[What the task asks]: Lines from the one containing "This screenshot has width=1501, height=812." through the final line of the data, restated word for word and free of pictures, make up the whole answer.

[Task material]:
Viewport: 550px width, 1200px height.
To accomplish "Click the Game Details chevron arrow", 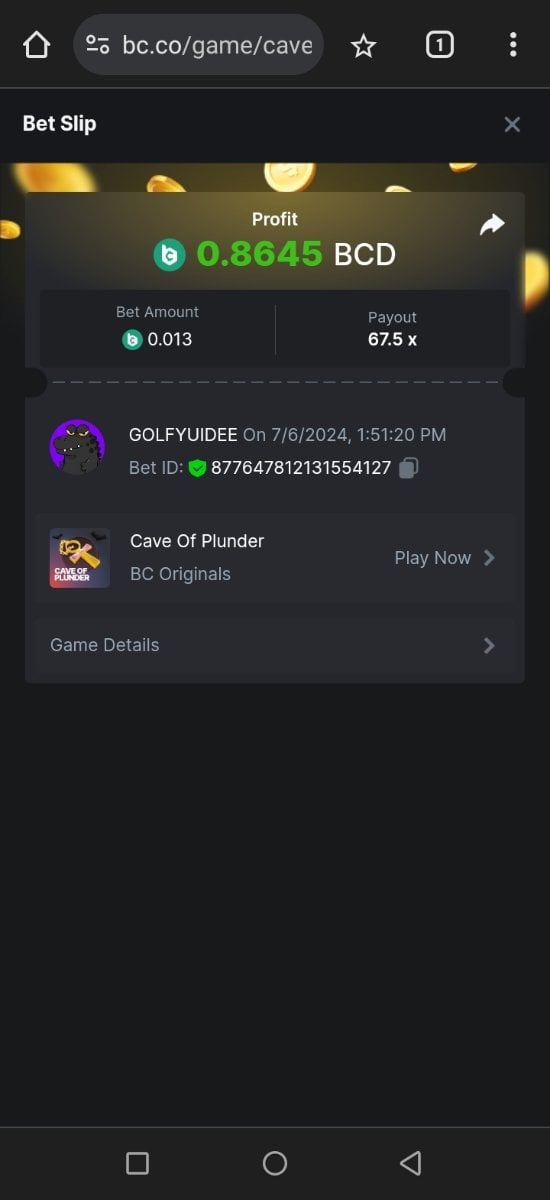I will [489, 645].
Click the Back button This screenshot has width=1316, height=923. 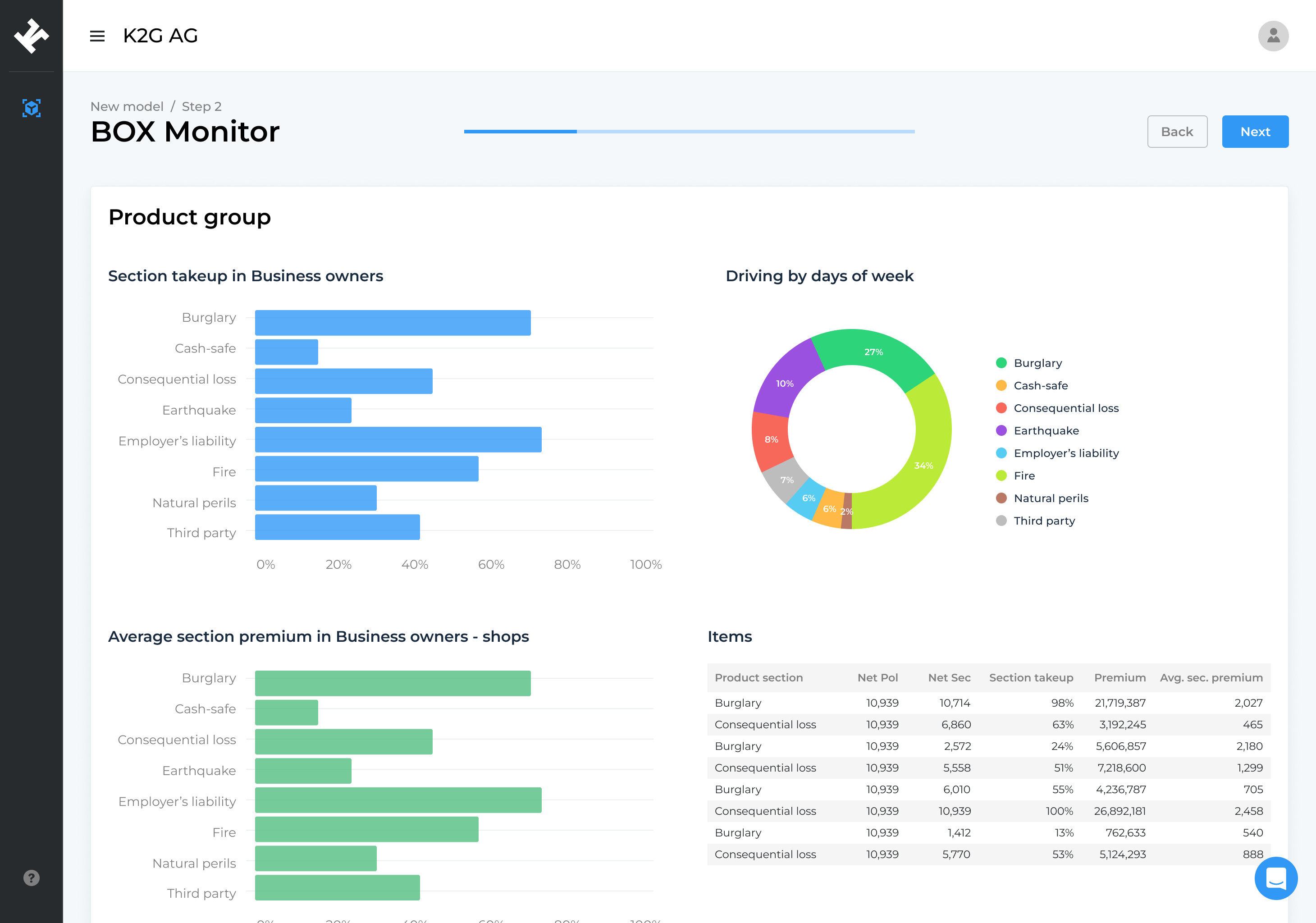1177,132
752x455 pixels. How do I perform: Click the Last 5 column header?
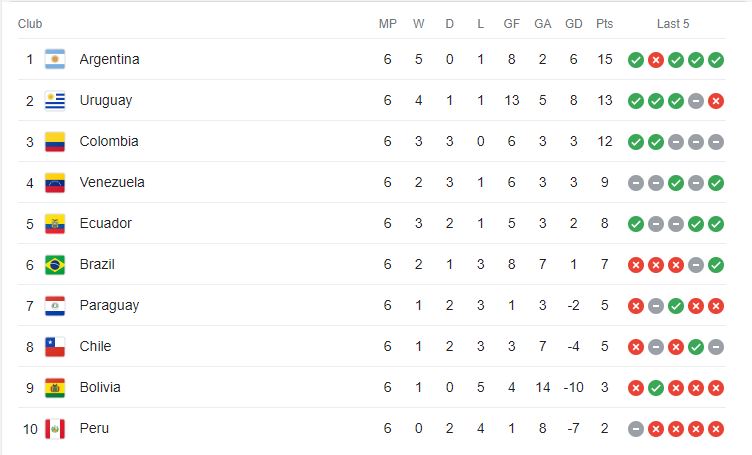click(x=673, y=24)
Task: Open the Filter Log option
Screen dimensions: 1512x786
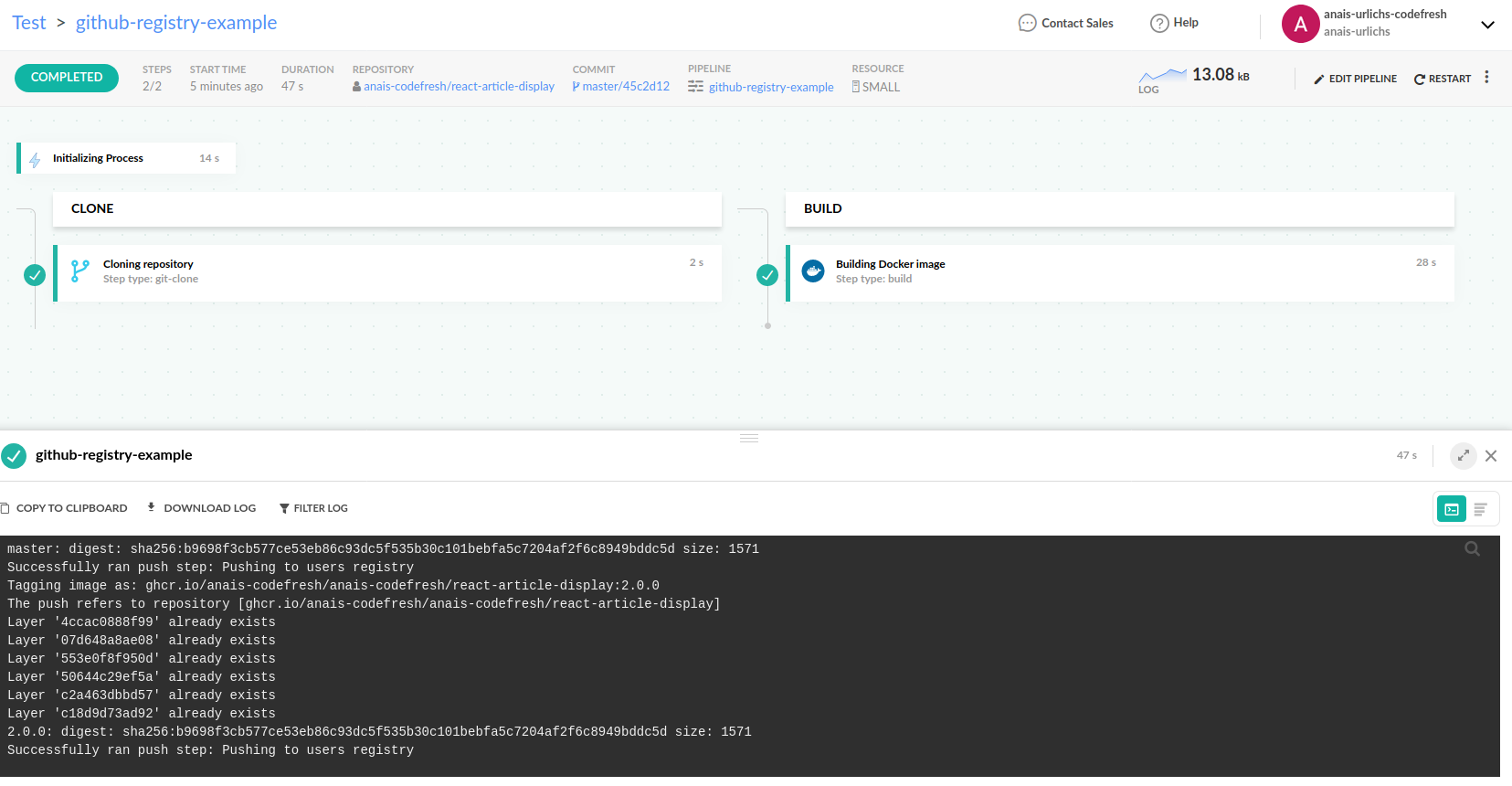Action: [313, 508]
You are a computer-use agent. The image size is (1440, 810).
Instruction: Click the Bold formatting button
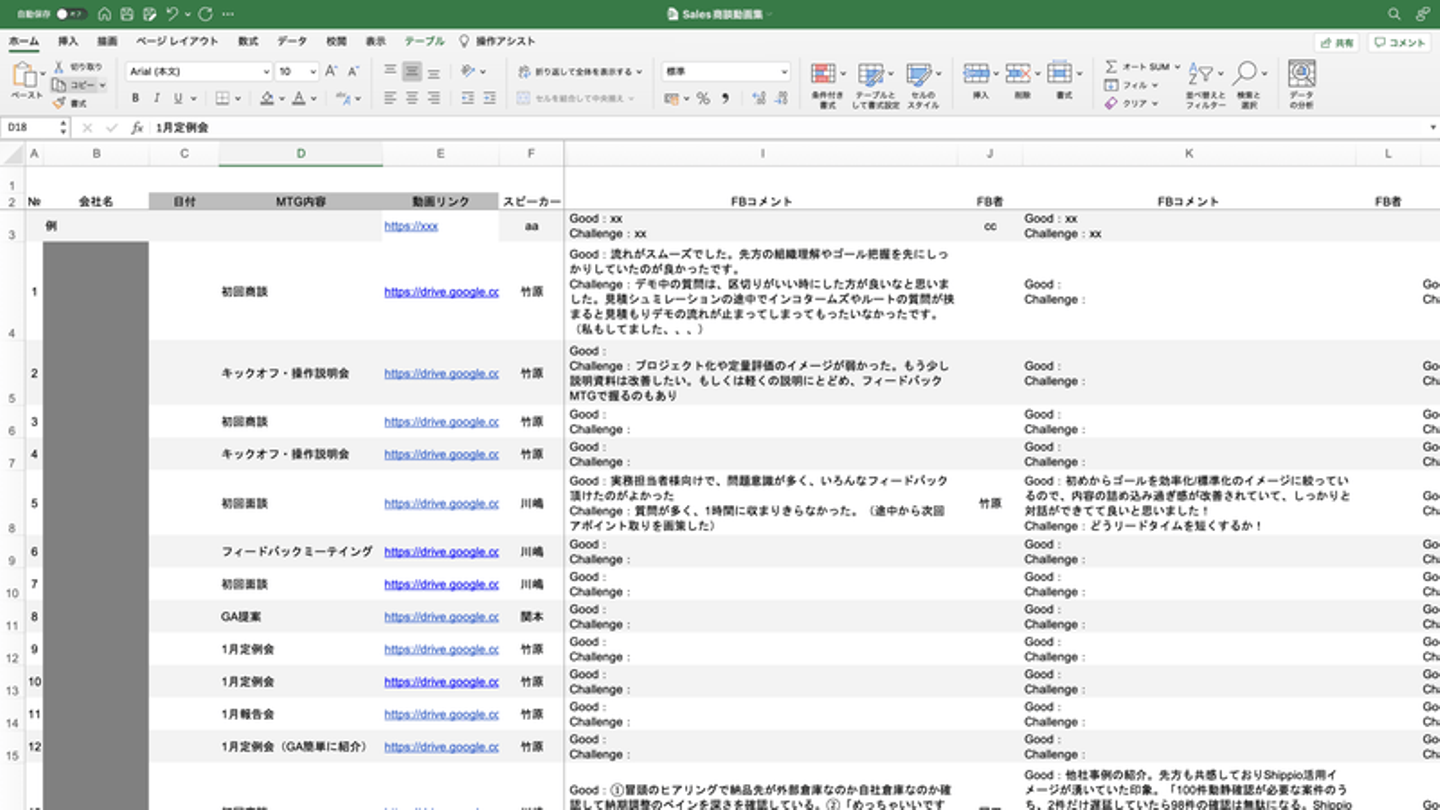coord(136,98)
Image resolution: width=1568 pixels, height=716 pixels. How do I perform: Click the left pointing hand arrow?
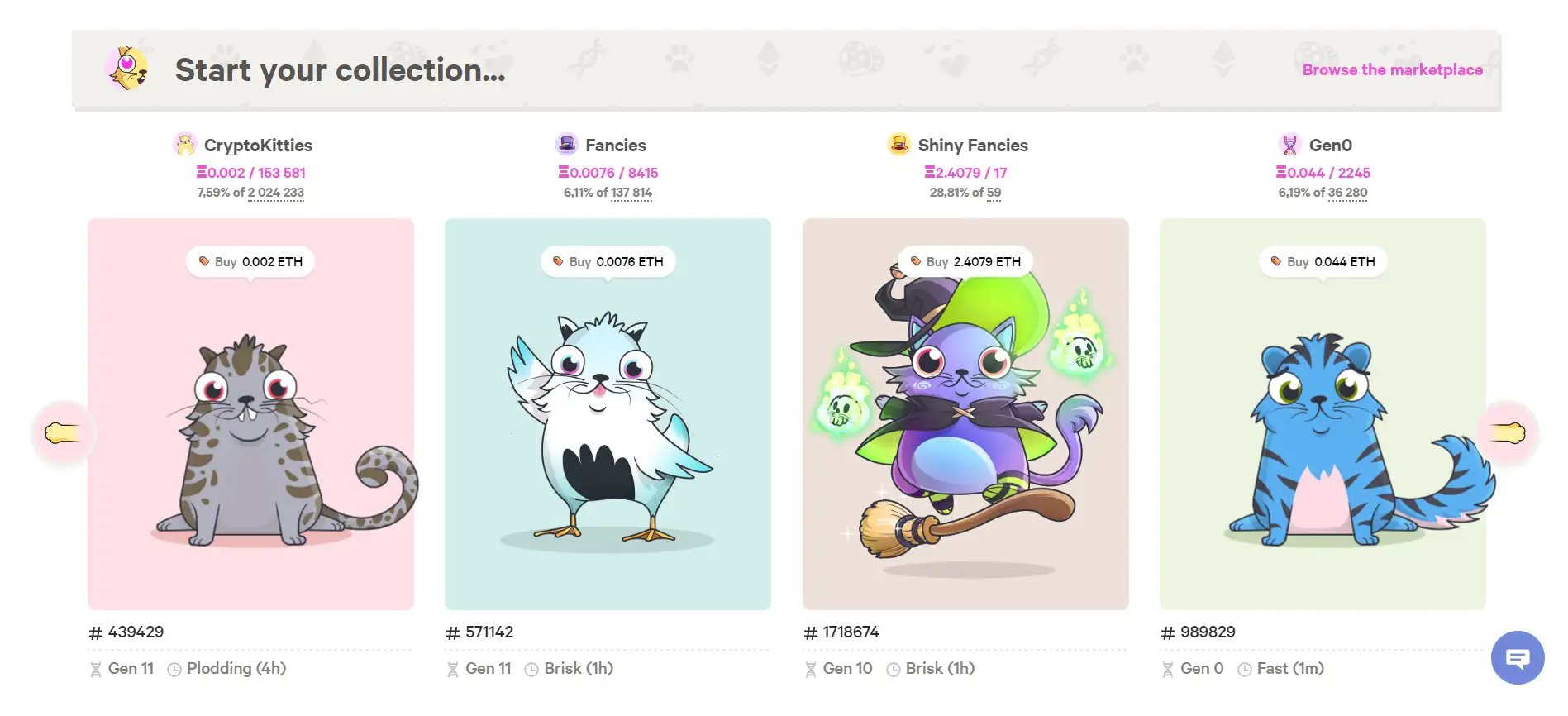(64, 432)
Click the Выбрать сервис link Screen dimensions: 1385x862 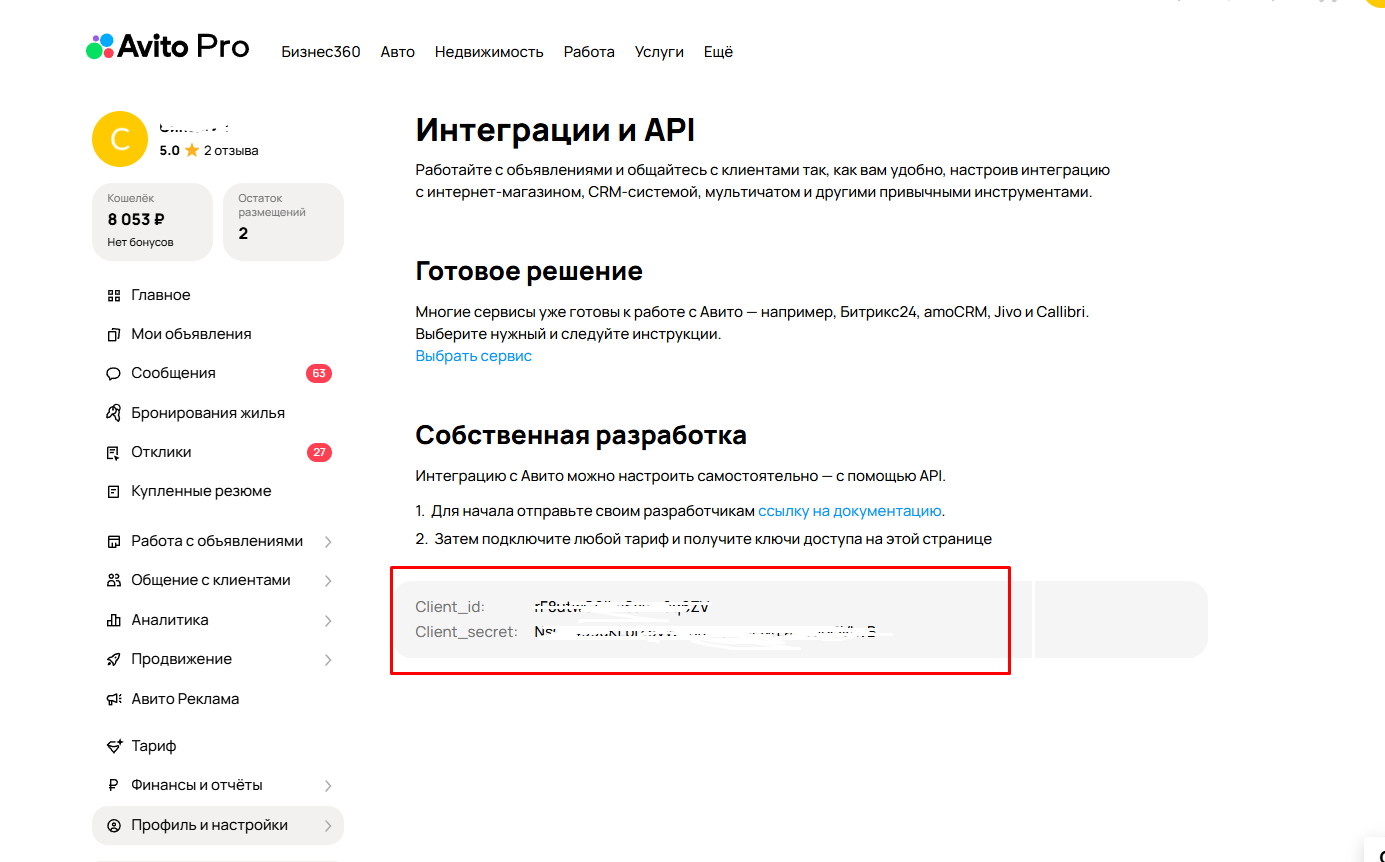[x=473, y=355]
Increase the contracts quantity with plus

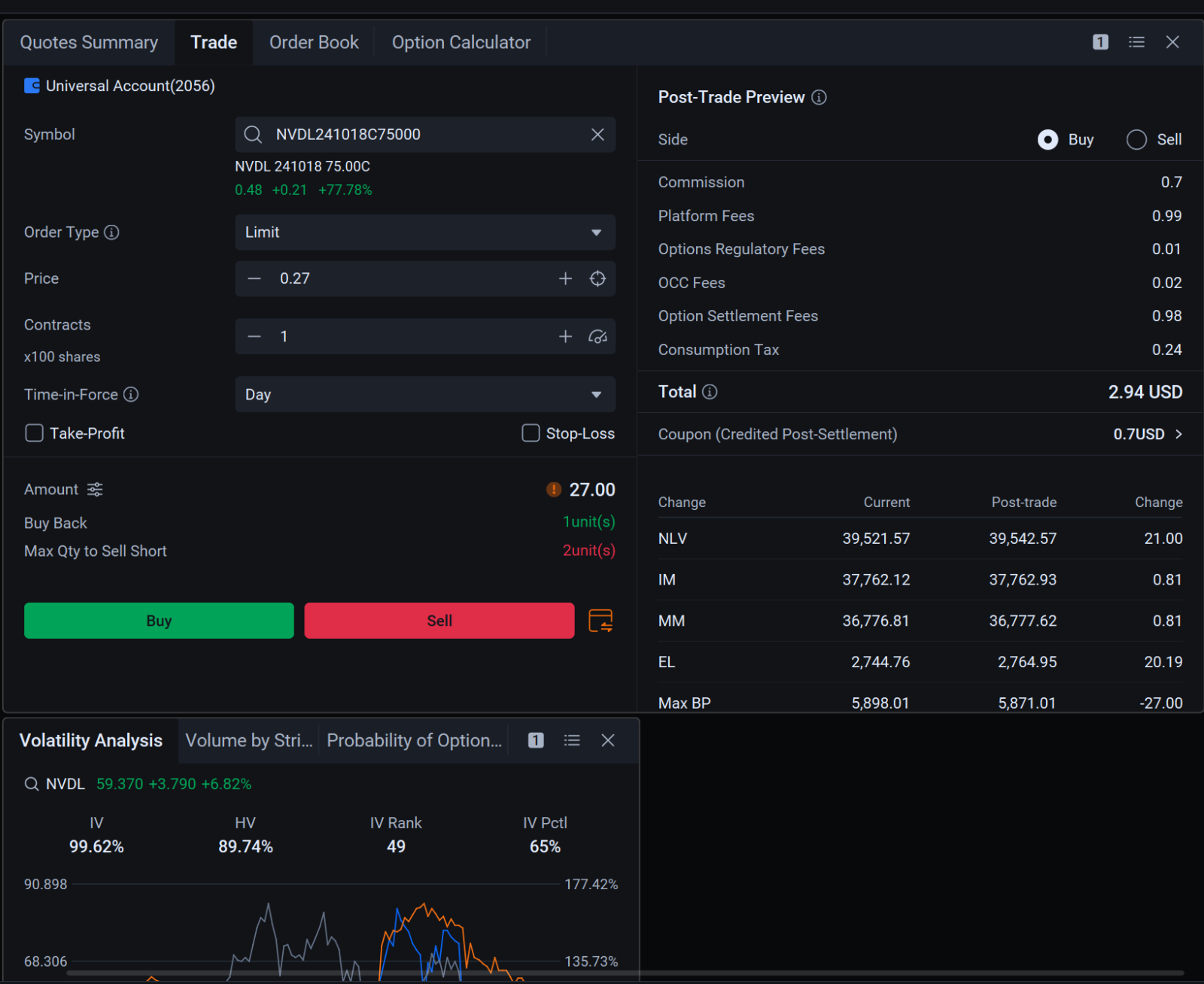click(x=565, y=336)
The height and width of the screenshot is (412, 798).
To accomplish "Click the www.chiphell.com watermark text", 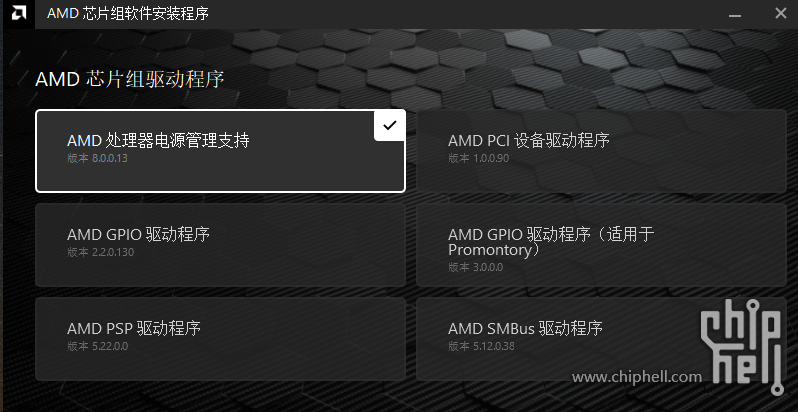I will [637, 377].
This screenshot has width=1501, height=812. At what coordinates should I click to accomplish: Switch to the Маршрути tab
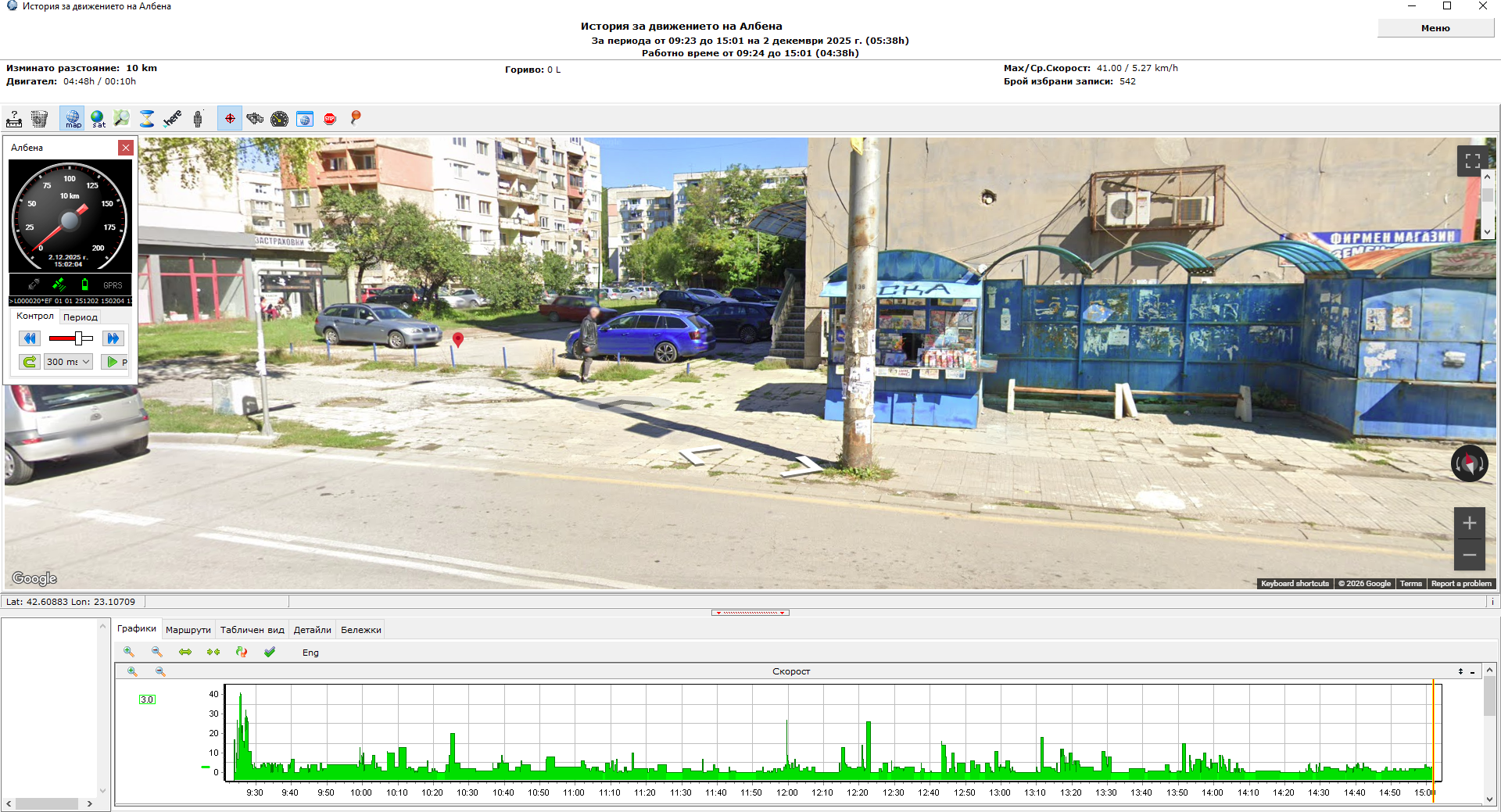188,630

[Response to this task]:
This screenshot has width=1501, height=812. At what coordinates should I click to accomplish: Switch to the Маршрути tab
188,630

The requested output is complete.